It’s tough, the companies can’t change unless the people do. Meaning customers refusing to do business with companies that have bad customer service or refusing to buy stocks in such companies. But there will always be people who see that they can make money off of other people doing that. And it doesn’t work if some people get rich bucking the trend.
Companies very well can change. Nothing forces them to enshittify their customer service for what amounts to virtual pennies per user. It’s entirely a case of narrative capture among business people, the conventional wisdom that they have to do this stupid thing. That’s it.
Unfortunately, that just isn’t true. The board of directors have a legal fiduciary responsibility to the share holders. And they hire or fire the ceo. If they don’t chase that virtual pennies, the shareholder can, and do sue them.
And as I said, if they don’t do things that at least make it appear they are attempting to increase profits, shareholder will sell, and they will go out of business.
It’s a race to the bottom. And the system is to blame. The system has rewarded people who enshitify products, and thus it has shapped who gets hired to make those decisions.
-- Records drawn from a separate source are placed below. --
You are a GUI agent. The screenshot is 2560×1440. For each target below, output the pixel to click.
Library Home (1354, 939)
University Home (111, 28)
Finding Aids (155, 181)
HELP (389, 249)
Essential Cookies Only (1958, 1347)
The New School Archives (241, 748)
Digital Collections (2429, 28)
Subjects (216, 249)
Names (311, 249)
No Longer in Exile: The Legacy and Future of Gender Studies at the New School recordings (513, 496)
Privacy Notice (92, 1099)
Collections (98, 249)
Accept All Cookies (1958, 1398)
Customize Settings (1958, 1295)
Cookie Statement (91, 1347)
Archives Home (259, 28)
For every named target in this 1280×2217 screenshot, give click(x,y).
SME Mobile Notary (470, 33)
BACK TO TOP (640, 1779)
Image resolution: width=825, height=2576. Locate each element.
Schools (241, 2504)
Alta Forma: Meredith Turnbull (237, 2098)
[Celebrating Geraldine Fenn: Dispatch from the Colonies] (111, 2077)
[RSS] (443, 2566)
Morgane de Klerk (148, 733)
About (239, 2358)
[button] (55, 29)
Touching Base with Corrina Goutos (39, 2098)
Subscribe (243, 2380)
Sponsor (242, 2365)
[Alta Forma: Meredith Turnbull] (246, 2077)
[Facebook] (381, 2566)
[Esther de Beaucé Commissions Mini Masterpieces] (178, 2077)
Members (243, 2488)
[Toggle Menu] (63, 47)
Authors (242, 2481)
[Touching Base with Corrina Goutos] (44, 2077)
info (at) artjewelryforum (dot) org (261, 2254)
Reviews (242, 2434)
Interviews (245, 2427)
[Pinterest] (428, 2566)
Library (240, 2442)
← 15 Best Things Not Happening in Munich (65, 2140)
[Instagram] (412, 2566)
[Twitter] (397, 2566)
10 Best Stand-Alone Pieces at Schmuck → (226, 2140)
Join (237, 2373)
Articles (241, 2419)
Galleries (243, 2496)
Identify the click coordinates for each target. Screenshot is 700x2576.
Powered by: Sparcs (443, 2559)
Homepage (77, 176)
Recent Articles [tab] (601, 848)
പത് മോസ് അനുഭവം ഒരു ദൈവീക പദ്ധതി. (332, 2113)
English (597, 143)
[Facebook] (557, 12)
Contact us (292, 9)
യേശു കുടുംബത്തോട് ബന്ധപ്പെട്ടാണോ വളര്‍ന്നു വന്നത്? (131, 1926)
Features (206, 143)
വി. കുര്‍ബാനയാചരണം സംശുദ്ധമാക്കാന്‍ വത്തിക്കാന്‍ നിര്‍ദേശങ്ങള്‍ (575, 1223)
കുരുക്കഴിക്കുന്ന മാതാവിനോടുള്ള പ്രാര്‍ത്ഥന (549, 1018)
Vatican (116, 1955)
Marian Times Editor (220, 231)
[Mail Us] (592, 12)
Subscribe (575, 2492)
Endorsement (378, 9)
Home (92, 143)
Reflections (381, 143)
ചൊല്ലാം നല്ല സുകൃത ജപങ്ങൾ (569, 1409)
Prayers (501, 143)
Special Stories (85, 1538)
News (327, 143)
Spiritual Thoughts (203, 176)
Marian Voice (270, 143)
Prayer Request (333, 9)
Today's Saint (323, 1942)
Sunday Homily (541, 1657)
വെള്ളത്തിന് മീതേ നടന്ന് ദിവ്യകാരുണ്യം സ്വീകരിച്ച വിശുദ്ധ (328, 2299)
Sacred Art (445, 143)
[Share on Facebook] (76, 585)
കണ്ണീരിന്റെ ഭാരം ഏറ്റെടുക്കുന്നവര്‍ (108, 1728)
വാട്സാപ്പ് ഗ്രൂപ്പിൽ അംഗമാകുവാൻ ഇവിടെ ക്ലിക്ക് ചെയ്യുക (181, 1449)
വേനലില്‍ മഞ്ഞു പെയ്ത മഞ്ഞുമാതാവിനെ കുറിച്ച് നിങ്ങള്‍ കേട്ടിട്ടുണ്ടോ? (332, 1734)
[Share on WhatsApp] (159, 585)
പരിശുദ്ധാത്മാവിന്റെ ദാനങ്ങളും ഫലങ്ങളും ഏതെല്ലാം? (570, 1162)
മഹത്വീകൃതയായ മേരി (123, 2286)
It’s because those shareholders are captive to that same narrative. These practices do carry a real cost, but executives have made themselves blind to it. There are people who’s job it is to judge the value of customer satisfaction and loyalty and to measure it against the cost of providing good service, and they think the former is less valuable than the latter. My premise is these people are not doing their job well.
This view of the purpose of a company, to ruthlessly extract every cent of value from a company or else face the wrath of shareholders, it’s a fairly recent view. Shareholders selling doesn’t cause a company to go out of business, failing at that business does. Stock price falling is a different issue, it matters because company success has come to mean the success of its shares more than the amount of customer goodwill. But that matters.
I sense though that we really aren’t on different sides. I wouldn’t say you’re absolutely wrong, nor that I’m absolutely right. We both have profound dissatisfaction with this world that all these rapacious companies have build around us. The next generation of business people, if we’re privileged to even have one, will have to figure out some things for themselves all over again.